Please set down each record exactly as it appears, but leave out any pictures.

___ Information provided ___

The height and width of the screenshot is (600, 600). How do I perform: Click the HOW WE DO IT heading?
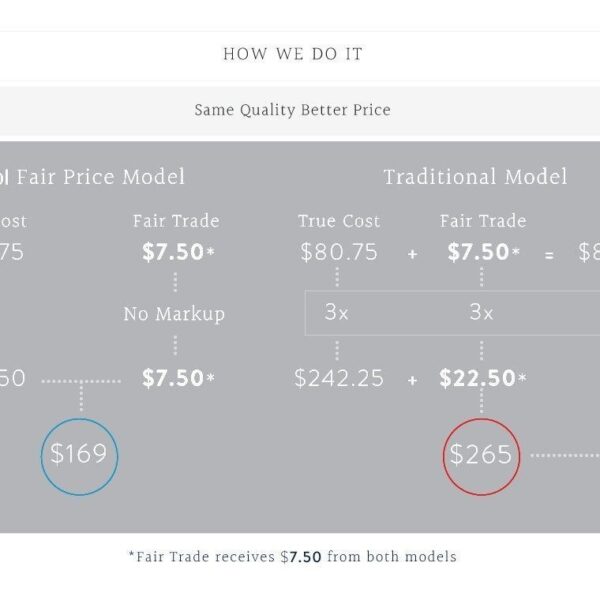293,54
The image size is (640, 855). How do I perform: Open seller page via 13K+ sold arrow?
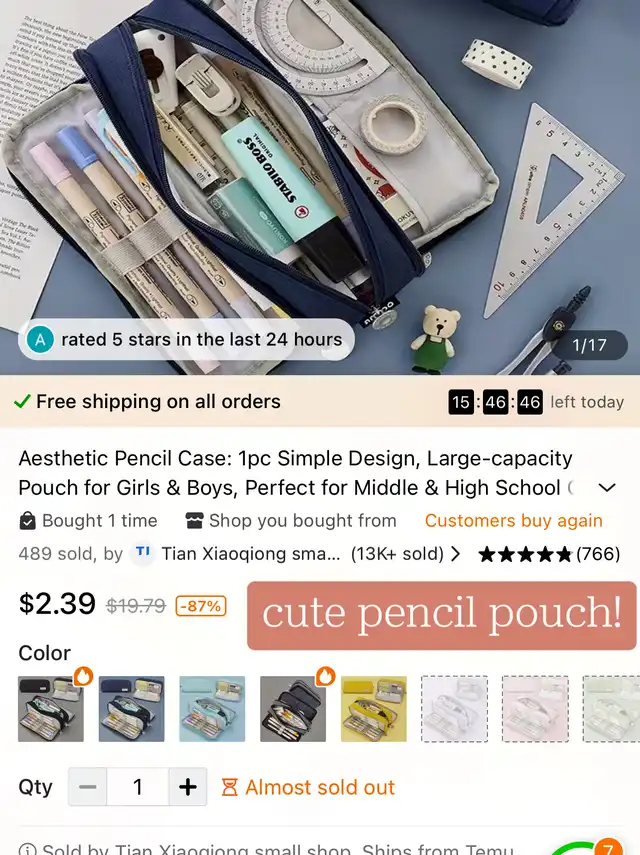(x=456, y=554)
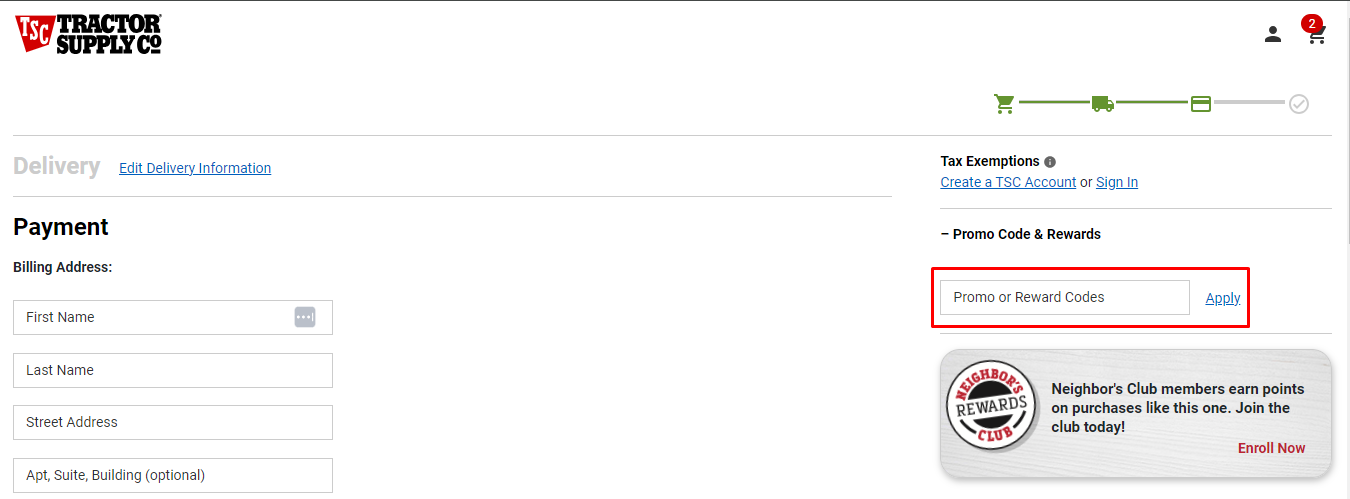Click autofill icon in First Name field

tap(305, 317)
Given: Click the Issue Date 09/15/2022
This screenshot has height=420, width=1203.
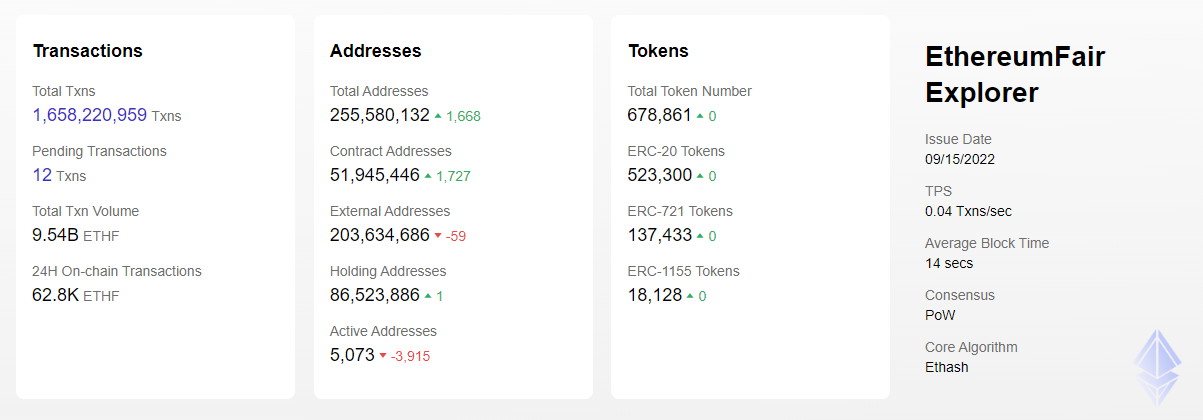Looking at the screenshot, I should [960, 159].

___

Answer below:
The height and width of the screenshot is (600, 600). How do I perform: Click the HOW WE DO IT heading?
293,54
The image size is (640, 855). How do I perform: Open seller page via 13K+ sold arrow?
(x=456, y=554)
Click autofill icon in First Name field

tap(305, 317)
Given: Click the Issue Date 09/15/2022
This screenshot has height=420, width=1203.
Looking at the screenshot, I should [960, 159].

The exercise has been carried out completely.